REQUIREMENTS: Rescale the data from the line containing "The height and width of the screenshot is (579, 958)." down through the line containing "Click inside the", reproducing every line in that span with its requests unchanged. Multiply each click coordinate in the answers by 1.95 and round it to a whole number, rounding halves up.

----- RECORD EXCERPTS -----

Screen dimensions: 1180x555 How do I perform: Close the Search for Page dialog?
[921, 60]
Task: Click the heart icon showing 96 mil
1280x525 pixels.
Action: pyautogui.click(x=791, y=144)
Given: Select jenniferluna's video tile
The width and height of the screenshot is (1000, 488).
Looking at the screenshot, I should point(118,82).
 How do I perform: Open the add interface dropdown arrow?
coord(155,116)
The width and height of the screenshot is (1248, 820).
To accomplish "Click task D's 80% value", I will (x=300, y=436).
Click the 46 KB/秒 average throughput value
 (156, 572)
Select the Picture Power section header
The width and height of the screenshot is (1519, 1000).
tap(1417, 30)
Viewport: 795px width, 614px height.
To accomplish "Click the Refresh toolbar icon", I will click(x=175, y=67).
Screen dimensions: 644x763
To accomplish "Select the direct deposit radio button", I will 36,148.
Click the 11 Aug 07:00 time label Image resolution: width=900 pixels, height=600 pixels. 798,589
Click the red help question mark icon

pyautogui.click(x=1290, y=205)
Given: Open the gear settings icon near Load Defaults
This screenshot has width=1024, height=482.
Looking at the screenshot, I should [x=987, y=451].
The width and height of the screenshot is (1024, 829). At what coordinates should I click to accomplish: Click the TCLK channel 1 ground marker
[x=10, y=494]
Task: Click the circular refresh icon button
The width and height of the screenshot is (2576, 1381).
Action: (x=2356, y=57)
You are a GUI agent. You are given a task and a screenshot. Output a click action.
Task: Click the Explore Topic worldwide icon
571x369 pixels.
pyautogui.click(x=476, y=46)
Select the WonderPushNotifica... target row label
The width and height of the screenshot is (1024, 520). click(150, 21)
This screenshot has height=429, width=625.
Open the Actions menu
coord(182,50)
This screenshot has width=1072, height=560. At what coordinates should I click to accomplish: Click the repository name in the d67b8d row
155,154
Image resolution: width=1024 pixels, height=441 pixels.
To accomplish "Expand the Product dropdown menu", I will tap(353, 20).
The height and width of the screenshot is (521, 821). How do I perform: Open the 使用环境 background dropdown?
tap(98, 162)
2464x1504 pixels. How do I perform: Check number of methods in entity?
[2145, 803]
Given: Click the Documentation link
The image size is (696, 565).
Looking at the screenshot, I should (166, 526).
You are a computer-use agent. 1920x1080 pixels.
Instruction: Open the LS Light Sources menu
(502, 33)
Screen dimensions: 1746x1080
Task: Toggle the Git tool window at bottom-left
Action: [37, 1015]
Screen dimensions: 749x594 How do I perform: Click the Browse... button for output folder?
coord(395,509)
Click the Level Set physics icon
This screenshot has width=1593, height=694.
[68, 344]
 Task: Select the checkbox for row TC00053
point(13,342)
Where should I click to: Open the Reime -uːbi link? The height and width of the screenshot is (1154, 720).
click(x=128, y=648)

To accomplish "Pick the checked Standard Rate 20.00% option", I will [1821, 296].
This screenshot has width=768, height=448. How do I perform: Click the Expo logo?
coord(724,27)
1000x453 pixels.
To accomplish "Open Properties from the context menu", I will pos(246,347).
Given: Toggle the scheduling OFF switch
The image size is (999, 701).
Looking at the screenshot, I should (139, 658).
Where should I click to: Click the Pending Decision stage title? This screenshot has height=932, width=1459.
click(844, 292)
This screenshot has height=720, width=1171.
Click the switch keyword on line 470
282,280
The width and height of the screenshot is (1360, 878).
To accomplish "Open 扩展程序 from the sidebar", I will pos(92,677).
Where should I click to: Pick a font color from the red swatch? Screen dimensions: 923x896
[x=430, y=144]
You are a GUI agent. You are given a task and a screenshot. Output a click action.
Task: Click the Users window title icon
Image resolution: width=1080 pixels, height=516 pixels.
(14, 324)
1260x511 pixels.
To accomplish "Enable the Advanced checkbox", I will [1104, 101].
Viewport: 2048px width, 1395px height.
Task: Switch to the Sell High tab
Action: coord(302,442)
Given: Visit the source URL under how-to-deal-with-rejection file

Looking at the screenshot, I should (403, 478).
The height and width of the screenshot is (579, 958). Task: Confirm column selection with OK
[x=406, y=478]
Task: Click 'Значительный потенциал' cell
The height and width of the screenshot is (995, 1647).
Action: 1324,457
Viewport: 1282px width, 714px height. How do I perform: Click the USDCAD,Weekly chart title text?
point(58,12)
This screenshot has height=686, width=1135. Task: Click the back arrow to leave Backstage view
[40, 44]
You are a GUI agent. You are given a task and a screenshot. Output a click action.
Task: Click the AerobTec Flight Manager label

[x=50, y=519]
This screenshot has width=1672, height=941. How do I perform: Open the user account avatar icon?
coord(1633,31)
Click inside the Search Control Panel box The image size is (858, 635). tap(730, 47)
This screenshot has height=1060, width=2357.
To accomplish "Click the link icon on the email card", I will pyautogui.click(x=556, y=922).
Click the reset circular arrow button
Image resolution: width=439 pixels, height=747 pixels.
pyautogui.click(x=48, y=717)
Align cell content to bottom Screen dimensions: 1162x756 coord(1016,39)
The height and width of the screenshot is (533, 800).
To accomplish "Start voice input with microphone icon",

-----

RESPONSE TO THIS EXERCISE:
The height and width of the screenshot is (579, 958). Task: Confirm column selection with OK
[x=792, y=932]
Task: Click 'Значительный потенциал' cell
The height and width of the screenshot is (995, 1647).
Action: 2582,891
Viewport: 1282px width, 714px height. How do I perform: Click the USDCAD,Weekly chart title text?
point(113,23)
This screenshot has height=686, width=1135. Task: Click the back arrow to leave Backstage view
[78, 86]
You are a GUI agent. You are given a task and a screenshot. Output a click action.
Task: Click the AerobTec Flight Manager label

[x=98, y=1012]
This screenshot has width=1672, height=941. How do I perform: Open the user account avatar icon?
coord(3184,60)
Click inside the Search Control Panel box The image size is (858, 635). tap(1424, 92)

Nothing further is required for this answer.